Johnball - there is no myth regarding Jaguars claimed power ratings.
The quoted 1950s/60s Jaguar Power ratings were all accurate and honest, but you need to appreciate they were tested in strict accordance with the then industry standard - which was an SAE GROSS Power rating, and if you want the details of what that means, Google it, but it is an accurate and precise Standard. Essentially it is the power achieved by just the bare engine, in a environmentally controlled laboratory, and a purpose designed and controlled test bed, but it is a GROSS figure, with no losses due to the engine driving any ancillaries, such as generators, and water pumps, let alone clutches, gearboxes and rear axles.
Your CCK Historics will not be doing a similar test, so there is no comparison possible. Once you do a power test on a ‘rolling road’ - it is far removed from an SAE Gross power test as you get a huge amount of losses by the engine having to drive through a gearbox, rear axle, and tyres rolling on a road, so quoted figures will be NET power (of variable accuracy depending on whether done properly or not).
The question that really matters does CCK actually conduct their tests in a fully controlled environment (this can have a significant impact) to a recognised Test Standard? Otherwise the figures they quote are even less meaningful than Jaguars 1950s/60s SAE Gross figures, which can be compared accurately to other SAE Gross tests quoted by other manufacturers and other test facilities.
But the relativity of figures is significant and real. So on its introduction, an XK120 engine achieved 160bhp (SAE Gross rating). The upgraded XK120 SE engine produced 180bhp (SAE Gross), so a real 20 bhp (SAE Gross) improvement. The standard XK140 engine produced 190bhp (SAE Gross), so again another real 10 bhp (SAE Gross) improvement, and the XK140MC (with C-type head) produced 210 bhp (SAE Gross) and so on, up to the 265 bhp (SAE Gross) quoted for a 3.8 litre/straight-port-head/triple HD8 carburetter E-type engine. So the 160 to 265 bhp (SAE Gross) represents a pretty amazing development of an engine that remained road-tractable, acceptable fuel economy, and in a vehicle with satisfactory cooling system to cope.

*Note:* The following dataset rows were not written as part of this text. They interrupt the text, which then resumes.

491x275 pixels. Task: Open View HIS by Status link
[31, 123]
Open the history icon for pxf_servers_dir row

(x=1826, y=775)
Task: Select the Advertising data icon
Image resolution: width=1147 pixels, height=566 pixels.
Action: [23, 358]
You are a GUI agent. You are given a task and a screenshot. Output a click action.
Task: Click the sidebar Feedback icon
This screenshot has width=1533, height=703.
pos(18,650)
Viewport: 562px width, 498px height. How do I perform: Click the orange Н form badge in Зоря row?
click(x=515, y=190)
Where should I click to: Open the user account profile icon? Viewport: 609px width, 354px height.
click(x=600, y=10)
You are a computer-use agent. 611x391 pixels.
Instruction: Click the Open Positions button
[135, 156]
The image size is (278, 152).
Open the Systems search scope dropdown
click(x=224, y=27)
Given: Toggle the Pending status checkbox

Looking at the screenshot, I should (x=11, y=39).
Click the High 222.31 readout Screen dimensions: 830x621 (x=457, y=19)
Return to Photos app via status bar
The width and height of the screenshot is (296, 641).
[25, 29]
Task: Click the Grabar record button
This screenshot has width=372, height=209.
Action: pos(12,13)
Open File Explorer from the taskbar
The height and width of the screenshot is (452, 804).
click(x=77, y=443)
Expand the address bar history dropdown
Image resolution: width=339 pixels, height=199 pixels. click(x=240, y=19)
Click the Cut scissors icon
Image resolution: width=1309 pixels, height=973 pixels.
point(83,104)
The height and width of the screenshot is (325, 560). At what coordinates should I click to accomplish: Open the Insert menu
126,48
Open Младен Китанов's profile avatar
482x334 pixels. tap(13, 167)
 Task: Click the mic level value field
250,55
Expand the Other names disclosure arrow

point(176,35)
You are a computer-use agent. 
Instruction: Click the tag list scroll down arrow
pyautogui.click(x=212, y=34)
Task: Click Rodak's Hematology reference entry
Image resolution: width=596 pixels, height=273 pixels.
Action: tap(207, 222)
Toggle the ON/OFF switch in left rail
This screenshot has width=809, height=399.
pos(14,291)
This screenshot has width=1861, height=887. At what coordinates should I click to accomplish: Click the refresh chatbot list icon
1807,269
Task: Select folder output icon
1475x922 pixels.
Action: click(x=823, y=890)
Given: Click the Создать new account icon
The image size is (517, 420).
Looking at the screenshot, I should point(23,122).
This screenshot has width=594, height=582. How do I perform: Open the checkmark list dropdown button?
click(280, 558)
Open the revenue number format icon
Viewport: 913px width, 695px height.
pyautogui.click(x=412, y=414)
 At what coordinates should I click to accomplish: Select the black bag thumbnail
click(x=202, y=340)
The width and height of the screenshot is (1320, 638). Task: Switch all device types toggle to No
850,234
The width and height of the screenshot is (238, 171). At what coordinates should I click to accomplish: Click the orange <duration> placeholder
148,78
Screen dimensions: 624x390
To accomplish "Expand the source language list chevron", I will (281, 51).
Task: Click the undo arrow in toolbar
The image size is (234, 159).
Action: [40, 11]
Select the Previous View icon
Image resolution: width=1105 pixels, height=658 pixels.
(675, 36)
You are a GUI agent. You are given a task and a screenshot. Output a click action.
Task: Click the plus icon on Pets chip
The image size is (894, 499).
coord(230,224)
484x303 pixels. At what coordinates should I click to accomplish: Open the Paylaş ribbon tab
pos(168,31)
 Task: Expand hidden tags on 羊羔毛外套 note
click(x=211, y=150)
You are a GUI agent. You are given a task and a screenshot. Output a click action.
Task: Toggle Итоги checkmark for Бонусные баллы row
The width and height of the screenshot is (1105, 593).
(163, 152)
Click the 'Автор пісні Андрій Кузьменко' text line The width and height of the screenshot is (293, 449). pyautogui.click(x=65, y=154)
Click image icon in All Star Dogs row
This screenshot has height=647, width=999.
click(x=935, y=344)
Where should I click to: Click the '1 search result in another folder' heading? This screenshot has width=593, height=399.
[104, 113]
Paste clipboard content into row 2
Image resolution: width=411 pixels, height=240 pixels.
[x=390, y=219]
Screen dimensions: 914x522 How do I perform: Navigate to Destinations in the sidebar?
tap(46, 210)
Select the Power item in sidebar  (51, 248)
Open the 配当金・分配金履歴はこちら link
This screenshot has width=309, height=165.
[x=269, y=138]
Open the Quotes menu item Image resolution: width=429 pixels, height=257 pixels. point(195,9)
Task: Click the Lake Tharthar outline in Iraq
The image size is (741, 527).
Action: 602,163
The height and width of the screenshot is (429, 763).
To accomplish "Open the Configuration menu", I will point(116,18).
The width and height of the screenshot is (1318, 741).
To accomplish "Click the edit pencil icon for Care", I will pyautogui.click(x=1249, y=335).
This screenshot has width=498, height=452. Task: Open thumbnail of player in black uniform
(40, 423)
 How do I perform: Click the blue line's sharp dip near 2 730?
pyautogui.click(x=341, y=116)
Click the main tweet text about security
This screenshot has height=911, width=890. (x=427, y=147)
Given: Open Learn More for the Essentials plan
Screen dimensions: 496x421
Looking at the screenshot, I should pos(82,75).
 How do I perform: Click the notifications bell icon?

CCK Historics horsepower numbers cannot be compared with Jaguars SAE Gross figures, but again their relativity to other figures they quote can most definitely be relevant comparisons - subject to one huge qualification. How accurate is their equipment, is their test environment controlled, operator skills, and is test done in strict accordance with a recognised Test Standard. Most private workshops simply do a reasonable test, where they can assess their own relativities, and thus do what you asked them to do - optimise your own particular engine, but I wouldn’t get to hung up quoting numbers in absolute terms to compare against other uncontrolled test numbers; of little value apart from good debate and bragging rights at the local pub.
But still money well spent, if CCK Historics now has your engine running to its optimum (in accordance with your priorities)
Also keep in mind, that when you modify your engine, to produce more power than the original Jaguar solution, its not free. There is a down side that may or may not matter depending on other aspects. XK120s were and are known to have marginal cooling system, and increasing the power of an XK120 engine installation, will add additional load to the cooling system, which may or may not matter depending on how vehicle is used, and indeed where re prevailing ambient conditions.